Vendredi, 8bre 1915.


Ma chère petite Femme,


Tes lettres si affectueuses me font grand bien ; elles m’aident à passer les heures
lentes ou inquiètes ; mon émotion en les lisant rappelle un peu celle des collégiens
qui reçoivent la visite de leur maman. Et puis tu as une façon calme de le dire « ma
petite femme » qui me fait songer à une petite Louise blottie dans mes bras ; c’est
un joli et doux souvenir, dont je me repaits
q.q. instants : merci de l’avoir fait
revivre dans ma mémoire.


Ce matin, au « réveil », on me remet tes petites épîtres des 4 et 5 courant ; tu vois
que je suis plus vite servit que toi. Et tout d’abord un bon point, car de l’une à
l’autre le changement de ton est marqué, la 2e montre plus de
calme et de volonté ; tu t’habitues à vivre dans l’état d’esprit qui sera le nôtre
pour plusieurs mois encore. C’est bien, reprends de plus en plus la maîtrise de
toi ; car rappelle-toi ce que je t’ai demandé : je ne voudrais pas pour beaucoup te
retrouver séchée, les yeux frippés, les traités tirés, vieillie en un mot.

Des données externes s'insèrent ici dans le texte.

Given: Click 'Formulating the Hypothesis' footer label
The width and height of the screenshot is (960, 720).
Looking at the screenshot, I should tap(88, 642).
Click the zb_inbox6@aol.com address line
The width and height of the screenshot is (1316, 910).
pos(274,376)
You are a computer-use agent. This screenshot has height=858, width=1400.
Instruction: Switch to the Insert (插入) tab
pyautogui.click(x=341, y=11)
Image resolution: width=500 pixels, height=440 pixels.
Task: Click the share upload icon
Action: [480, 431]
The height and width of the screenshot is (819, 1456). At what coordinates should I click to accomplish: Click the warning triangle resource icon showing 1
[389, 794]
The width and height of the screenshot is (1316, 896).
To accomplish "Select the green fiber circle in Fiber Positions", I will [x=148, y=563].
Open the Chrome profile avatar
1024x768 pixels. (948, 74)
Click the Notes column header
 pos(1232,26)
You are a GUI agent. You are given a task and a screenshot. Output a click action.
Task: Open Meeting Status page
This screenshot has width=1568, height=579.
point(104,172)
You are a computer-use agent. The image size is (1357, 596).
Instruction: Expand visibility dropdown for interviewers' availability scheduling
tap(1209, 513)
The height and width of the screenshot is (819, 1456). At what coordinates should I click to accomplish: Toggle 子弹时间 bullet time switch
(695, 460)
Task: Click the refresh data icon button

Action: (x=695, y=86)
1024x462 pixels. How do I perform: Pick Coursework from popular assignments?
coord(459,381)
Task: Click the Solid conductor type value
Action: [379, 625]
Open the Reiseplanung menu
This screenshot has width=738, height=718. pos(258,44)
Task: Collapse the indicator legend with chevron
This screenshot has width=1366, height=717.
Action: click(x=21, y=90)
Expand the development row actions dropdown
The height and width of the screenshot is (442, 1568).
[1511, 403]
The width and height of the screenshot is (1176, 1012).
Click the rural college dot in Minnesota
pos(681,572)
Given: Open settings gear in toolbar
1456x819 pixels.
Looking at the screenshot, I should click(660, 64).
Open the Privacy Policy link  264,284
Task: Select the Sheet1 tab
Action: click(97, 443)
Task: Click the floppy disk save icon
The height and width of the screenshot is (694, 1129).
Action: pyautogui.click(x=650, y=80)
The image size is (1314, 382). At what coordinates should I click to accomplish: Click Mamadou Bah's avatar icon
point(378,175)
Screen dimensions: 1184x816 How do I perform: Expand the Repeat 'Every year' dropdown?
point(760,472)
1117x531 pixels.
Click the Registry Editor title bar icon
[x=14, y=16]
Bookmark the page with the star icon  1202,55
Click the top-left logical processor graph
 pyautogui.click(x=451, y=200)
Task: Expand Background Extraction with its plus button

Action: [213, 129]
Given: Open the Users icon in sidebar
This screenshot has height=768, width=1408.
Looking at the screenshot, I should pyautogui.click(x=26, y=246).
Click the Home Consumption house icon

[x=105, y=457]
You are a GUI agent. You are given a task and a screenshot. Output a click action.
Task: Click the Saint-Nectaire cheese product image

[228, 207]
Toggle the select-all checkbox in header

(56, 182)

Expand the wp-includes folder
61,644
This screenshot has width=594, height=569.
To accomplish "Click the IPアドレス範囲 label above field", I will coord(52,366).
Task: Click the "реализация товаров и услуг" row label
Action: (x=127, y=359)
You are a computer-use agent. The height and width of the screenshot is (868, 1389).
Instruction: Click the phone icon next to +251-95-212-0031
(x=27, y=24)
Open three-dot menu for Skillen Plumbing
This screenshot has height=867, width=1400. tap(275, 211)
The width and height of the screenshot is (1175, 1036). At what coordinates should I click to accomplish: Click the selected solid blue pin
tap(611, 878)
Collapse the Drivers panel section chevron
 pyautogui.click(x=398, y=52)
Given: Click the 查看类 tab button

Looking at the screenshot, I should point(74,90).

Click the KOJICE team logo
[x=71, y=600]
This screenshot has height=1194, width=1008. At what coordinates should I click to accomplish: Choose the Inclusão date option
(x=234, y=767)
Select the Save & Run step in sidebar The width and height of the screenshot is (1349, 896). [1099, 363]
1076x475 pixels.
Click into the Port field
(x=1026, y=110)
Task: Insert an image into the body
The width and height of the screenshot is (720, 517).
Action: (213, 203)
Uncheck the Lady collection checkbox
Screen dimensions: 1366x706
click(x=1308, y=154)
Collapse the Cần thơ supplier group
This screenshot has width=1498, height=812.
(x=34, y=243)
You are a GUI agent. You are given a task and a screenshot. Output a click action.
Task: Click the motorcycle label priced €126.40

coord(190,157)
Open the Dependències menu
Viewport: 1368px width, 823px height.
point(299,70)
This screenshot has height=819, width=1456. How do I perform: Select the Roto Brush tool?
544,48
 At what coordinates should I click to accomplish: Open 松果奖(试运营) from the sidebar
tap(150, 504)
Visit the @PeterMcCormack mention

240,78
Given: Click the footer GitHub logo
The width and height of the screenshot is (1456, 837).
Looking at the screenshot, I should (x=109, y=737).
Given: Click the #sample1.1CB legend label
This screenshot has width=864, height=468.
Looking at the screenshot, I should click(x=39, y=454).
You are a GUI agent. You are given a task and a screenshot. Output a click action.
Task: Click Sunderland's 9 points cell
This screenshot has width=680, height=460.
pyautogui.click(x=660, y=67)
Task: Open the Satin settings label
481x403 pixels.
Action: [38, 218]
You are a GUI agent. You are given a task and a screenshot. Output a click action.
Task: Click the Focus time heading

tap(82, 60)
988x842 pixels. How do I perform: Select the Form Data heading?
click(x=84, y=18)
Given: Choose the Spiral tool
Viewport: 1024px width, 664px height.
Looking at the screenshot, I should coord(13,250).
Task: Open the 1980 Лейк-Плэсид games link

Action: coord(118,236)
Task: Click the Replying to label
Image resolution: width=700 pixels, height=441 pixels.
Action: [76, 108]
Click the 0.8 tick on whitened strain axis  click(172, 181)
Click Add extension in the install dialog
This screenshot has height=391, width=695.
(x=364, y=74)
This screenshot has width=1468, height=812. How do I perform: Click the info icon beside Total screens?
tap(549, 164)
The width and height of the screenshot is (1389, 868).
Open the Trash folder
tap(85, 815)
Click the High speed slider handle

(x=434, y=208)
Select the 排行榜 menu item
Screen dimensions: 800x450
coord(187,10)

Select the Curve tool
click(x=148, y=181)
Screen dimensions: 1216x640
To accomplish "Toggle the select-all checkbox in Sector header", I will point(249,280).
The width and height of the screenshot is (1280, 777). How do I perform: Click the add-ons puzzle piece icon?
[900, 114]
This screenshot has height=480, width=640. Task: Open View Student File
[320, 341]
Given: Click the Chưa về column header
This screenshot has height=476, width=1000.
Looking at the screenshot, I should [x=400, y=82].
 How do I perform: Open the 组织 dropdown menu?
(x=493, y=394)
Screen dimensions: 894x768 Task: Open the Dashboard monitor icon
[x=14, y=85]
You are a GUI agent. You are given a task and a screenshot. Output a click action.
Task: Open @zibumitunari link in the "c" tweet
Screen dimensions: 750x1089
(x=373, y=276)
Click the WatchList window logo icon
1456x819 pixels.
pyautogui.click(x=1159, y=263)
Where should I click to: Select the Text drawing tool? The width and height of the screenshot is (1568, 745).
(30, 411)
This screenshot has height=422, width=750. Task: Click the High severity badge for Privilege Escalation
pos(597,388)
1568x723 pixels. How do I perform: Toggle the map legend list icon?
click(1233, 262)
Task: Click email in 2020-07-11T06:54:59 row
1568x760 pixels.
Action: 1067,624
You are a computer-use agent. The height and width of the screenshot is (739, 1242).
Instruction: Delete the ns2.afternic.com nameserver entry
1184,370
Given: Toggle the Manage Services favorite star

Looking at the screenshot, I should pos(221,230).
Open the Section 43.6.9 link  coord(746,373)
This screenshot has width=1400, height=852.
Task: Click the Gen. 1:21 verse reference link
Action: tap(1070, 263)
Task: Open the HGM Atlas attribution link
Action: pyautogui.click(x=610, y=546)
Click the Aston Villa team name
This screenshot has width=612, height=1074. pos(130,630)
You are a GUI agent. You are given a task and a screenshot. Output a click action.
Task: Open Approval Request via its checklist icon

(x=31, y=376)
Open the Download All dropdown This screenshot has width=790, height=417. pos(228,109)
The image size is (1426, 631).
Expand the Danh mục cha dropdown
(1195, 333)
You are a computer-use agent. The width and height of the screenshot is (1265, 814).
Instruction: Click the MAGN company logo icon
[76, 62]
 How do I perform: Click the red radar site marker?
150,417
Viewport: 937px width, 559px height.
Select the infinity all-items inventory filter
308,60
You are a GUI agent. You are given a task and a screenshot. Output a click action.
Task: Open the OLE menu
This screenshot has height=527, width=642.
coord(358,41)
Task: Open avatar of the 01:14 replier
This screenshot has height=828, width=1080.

Tous tes menus détails sur mes colis m’amusent bien et j’en jouis un peu comme un
gosse qu’on câline quand il a mal ; tout est bien réglé, bien arrangé, et je n’ai
rien à changer à ce que tu as projeté ; ce sera très bien ainsi, et je serai
incontestablement l’un des maris les plus gâtés à distance, en attendant de l’être
de près. Mes précédentes lettres répondent à la plupart des questions que tu poses ;
voici pourtant q.q. réponses supplémentaires.
1°Saucisson : j’en suis suffisamment pourvu pour
q.q. jours ; tu pourrais m’en renvoyer un du
25 au 30 courant, cuit ou cru peu importe.


[surplus]


André a-t-il reçu la toile de tente boche que je lui ai envoyée ; as-tu bien traité
l’heureux caporal qui t’a apporté de mes nouvelles ?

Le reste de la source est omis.